Sometimes, these advocacy groups may indeed have a financial interest in a test or treatment, but even when they do not, they may push for policies that allow physicians to prescribe expensive brand-name drugs even when generic drugs have not been tried. Or to demand the availability of expensive but unproven treatments: “’Autism Speaks’ criticized insurance companies that refused to pay $300 000 for 4 years of applied behavior analysis therapy for toddlers, despite a lack of evidence of effectiveness.” That is a lot of money even if we know a treatment is effective, but it is an awful lot when we do not. The issue is that this organization is focused only on people with “its” disease, and has no concern for what the money could otherwise be used for to treat other people with proven therapies. Maybe this is their role, but there is no reason that the rest of society must buy into this logic.

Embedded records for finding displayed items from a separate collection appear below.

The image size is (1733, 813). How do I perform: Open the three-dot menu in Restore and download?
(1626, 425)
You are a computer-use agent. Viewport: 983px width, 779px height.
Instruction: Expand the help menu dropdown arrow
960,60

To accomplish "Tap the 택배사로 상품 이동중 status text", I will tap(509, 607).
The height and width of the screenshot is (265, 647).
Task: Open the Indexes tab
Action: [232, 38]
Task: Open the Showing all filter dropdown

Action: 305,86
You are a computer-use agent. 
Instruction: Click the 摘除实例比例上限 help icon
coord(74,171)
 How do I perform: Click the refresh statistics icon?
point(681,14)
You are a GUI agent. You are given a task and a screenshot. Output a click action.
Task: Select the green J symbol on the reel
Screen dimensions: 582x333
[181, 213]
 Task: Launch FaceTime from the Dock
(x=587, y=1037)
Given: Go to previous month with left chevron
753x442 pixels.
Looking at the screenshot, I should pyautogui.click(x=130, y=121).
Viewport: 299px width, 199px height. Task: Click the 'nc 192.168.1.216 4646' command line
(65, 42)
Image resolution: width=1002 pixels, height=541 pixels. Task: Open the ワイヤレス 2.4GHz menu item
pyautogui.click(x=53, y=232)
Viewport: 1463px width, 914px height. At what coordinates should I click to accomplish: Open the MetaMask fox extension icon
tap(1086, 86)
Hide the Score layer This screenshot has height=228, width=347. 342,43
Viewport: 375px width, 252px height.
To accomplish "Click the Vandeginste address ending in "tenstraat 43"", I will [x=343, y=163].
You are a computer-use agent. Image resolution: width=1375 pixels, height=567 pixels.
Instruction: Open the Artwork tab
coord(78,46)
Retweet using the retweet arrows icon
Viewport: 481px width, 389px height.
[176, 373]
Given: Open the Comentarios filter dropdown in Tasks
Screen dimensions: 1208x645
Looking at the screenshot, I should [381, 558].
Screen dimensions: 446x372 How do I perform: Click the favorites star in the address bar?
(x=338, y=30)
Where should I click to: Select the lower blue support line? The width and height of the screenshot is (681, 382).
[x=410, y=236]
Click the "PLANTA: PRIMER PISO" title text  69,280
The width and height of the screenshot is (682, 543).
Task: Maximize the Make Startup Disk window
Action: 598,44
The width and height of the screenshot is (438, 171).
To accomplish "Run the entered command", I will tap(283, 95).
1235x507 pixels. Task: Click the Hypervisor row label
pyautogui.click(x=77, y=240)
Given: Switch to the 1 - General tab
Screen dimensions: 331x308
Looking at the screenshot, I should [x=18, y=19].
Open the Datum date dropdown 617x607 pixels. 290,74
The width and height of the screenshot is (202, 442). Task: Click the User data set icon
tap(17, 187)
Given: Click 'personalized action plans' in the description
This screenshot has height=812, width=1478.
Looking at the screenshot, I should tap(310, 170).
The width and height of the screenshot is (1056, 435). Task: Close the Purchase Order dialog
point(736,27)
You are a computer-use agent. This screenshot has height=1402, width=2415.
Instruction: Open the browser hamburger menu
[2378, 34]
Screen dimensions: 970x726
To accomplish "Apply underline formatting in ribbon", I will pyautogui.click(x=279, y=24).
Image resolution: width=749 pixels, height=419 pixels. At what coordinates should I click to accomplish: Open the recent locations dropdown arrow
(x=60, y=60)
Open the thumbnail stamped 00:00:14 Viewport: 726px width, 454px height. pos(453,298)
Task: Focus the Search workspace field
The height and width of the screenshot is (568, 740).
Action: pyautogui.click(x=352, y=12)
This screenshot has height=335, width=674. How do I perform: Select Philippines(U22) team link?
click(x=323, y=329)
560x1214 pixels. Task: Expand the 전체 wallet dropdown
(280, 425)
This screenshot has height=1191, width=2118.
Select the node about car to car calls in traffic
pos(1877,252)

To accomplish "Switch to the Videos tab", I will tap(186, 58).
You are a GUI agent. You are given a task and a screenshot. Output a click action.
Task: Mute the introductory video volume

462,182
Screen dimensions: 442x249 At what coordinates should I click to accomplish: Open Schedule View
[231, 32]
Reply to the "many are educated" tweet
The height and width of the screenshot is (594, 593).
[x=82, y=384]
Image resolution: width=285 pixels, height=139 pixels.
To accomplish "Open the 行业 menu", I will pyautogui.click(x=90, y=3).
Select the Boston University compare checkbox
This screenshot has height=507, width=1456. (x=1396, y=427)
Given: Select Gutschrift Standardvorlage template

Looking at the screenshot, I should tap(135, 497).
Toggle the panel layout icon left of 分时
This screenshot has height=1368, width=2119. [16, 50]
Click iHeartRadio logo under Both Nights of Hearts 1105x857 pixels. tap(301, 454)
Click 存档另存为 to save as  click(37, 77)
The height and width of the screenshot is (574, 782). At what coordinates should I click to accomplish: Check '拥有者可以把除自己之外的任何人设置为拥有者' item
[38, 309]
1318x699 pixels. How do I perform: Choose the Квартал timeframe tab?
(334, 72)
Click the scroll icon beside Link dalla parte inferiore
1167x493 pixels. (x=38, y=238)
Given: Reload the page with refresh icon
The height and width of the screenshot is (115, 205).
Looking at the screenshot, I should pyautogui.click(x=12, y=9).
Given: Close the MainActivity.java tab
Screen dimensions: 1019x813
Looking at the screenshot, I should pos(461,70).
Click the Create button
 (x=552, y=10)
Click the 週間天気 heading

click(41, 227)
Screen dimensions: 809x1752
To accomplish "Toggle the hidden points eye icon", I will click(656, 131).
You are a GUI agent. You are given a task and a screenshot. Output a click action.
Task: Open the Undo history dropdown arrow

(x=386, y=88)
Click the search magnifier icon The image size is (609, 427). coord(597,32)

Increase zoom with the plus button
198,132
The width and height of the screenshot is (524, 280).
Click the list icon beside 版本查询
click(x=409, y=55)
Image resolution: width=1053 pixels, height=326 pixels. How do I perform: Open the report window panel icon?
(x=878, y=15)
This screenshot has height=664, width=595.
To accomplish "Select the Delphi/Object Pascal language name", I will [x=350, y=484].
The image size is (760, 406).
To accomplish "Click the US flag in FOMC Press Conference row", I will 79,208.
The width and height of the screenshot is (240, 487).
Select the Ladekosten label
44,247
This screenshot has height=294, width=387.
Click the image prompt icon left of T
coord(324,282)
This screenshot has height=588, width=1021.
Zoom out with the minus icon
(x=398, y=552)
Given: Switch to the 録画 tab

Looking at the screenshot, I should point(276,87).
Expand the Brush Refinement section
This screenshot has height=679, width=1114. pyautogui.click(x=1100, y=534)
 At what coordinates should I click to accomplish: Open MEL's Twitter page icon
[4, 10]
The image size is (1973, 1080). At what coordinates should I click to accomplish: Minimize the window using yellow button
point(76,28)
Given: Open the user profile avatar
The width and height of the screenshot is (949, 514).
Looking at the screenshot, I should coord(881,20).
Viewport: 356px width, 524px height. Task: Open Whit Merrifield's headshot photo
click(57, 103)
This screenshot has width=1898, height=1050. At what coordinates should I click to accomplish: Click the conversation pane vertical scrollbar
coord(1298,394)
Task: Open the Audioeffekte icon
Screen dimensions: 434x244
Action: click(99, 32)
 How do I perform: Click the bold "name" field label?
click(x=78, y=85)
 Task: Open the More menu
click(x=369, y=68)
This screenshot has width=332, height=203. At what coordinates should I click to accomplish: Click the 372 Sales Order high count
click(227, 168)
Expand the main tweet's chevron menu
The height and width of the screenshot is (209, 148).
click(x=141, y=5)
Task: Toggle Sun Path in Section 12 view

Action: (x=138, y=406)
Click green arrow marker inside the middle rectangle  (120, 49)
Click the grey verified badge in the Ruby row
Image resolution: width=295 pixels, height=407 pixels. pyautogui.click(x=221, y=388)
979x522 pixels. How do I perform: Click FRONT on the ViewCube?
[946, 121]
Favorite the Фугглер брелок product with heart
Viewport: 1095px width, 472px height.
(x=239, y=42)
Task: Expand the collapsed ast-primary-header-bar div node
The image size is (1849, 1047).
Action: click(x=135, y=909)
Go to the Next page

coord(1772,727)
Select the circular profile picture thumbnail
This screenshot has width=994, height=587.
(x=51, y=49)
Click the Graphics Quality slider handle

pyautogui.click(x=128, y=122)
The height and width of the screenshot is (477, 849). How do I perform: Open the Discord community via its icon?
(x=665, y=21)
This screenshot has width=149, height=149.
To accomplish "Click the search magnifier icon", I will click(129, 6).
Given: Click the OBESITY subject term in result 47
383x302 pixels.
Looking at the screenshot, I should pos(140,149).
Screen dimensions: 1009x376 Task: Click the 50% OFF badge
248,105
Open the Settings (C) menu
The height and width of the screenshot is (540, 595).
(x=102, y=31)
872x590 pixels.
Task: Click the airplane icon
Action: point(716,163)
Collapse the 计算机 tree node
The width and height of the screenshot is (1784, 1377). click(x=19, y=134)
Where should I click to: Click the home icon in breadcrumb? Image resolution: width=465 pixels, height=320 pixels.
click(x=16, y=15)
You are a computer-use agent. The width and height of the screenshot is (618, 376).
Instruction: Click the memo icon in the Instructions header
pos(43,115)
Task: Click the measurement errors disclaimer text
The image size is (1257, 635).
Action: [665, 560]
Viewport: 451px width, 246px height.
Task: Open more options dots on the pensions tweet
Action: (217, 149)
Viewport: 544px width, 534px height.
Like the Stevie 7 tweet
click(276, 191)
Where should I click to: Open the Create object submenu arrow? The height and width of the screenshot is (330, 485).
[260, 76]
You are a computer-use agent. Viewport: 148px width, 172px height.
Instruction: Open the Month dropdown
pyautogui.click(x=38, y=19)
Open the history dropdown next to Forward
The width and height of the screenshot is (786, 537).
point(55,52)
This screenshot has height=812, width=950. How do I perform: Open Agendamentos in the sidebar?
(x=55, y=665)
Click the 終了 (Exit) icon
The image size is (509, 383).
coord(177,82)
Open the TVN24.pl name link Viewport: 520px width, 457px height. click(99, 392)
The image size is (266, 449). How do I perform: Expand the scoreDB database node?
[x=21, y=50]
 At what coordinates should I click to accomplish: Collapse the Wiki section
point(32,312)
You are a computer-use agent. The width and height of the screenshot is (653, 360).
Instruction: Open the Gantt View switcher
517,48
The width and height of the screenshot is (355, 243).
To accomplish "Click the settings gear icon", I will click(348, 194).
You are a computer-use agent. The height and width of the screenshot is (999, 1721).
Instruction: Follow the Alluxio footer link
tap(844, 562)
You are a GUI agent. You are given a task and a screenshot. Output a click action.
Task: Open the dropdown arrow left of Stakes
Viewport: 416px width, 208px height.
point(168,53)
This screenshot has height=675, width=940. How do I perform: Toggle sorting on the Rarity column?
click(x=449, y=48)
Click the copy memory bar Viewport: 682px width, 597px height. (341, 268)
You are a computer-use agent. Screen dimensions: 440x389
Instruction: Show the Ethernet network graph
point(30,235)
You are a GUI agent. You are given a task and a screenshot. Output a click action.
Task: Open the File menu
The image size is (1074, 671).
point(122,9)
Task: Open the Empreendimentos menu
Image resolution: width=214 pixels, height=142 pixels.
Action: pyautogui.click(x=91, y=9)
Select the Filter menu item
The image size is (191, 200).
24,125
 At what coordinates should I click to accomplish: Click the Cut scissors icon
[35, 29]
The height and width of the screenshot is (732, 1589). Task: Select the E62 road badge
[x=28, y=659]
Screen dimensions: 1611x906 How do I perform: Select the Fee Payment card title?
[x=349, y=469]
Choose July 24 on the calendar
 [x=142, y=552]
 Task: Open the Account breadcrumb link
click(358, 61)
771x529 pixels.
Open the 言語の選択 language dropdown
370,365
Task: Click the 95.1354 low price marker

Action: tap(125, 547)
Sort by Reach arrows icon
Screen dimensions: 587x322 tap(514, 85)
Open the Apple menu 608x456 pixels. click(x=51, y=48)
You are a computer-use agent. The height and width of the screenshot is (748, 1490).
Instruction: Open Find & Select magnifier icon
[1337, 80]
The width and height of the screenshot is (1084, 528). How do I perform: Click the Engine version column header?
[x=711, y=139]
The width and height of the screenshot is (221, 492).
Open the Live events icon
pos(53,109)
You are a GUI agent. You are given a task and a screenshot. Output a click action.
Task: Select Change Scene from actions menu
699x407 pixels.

Cancer, of course, has the strongest set of advocacy organizations, and breast cancer is far and away the leader. I wrote about the issue of advocacy versus evidence regarding the most recent USPSTF recommendations for screening in Breast Cancer Screening and Evidence-based Medicine, November 25, 2009. More recently I looked at these issues, including both breast and prostate cancer screening, in Men’s Health? Women’s Health? Valid screening opportunities or “Hallmark Holidays”?, March 15, 2011. In this context, the Food and Drug Administration recently approved several new drugs for metastatic prostate cancer. The cost can be over $90,000 for each treatment cycle and might exceed $500,000. In the June 28, 2011 NY Times article, “New prostate cancer drugs extend lives but raise costs”, Andrew Pollack notes that Medicare is going to look into whether to pay for these drugs, but that “…some patient advocates and politicians portrayed the review as a step toward rationing.” Excuse me? Don’t we already have rationing based on whether or not one has money or insurance? I recently addressed this in my recent post The real face of lack of access to health care, June 19, 2011. It is not ok for “patient advocates” to advocate for some people to get any kind of treatment paid for by someone else (e.g., Medicare) when everyone who has that medical need is not able to get care. And since there will be more things to spend money on than there is money, there needs to be a more rational system than “Me first!” This system is the use of evidence-based guidelines.

Rothman concludes her commentary:
However valuable independent advocacy organizations are for a democratic society and however important their services provided to targeted populations, their advocacy positions and the related underlying assumptions must be scrutinized with the same diligence as those of other stakeholders. There should be no automatic assumption that all health advocacy organizations deserve special standing or represent the common good.” 
And for good reason, because they probably do not.


[1] Lovett KM, Liang BA, “Direct-to-consumer cardiac screening and suspect risk evaluation “,JAMA  2011Jun23/29;305(24):2567-8.
[2] Rothman SM, “Health advocacy organizations and evidence based medicine”, JAMA  2011Jun23/29;305(24):2569-10.